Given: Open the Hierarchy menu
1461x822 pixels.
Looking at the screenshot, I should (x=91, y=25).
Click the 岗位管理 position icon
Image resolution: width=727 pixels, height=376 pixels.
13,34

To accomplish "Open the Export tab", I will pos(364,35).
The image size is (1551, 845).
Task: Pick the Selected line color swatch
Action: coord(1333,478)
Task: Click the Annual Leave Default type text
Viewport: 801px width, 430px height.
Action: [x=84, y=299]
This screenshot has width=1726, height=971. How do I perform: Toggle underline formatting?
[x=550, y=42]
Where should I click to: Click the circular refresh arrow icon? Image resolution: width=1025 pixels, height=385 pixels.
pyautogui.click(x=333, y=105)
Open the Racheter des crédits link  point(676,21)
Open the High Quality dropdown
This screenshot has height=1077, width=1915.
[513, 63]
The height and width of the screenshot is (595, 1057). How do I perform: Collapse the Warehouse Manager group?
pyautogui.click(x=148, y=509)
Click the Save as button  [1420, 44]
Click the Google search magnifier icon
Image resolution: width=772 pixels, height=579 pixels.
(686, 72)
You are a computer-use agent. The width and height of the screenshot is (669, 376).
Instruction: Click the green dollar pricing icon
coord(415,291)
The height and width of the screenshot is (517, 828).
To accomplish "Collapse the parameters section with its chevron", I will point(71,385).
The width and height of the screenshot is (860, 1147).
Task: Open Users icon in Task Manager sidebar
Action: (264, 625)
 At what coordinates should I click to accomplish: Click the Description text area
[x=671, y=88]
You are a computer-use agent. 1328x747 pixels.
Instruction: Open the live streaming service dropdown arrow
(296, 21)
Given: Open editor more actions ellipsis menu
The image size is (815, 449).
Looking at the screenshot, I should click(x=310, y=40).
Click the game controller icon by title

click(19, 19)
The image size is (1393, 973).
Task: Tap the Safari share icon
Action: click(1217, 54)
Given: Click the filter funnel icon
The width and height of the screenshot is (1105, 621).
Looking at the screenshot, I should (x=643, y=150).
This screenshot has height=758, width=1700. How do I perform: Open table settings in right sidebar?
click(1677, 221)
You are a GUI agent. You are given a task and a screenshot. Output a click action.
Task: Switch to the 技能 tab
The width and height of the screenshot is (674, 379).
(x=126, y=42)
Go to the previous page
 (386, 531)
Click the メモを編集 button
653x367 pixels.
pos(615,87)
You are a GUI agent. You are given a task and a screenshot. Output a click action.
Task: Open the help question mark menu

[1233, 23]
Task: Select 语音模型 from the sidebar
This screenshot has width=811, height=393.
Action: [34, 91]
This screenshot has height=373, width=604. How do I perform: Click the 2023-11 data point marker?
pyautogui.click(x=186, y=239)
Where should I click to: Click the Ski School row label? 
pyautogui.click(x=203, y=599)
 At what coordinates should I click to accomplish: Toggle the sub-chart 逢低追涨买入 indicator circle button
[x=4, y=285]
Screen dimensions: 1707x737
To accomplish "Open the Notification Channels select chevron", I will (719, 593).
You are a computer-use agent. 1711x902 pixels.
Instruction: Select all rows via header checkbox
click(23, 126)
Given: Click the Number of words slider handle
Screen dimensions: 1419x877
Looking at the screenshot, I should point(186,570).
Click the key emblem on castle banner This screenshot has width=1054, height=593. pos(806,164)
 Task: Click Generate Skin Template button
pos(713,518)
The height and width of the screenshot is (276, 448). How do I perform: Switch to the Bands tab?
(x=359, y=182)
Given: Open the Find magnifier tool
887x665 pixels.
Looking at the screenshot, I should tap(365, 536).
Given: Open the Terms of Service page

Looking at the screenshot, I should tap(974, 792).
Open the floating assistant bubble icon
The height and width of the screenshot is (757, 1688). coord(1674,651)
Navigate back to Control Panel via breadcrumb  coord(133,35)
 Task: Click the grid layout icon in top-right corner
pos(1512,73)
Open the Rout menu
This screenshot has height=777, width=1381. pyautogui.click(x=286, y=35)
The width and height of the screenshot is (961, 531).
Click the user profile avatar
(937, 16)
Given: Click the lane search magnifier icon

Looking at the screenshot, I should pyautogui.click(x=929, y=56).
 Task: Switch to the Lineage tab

·····

Read the data above and count the lines that include "agent". Answer only with the count.

## [ANSWER TO THE PROBLEM]
5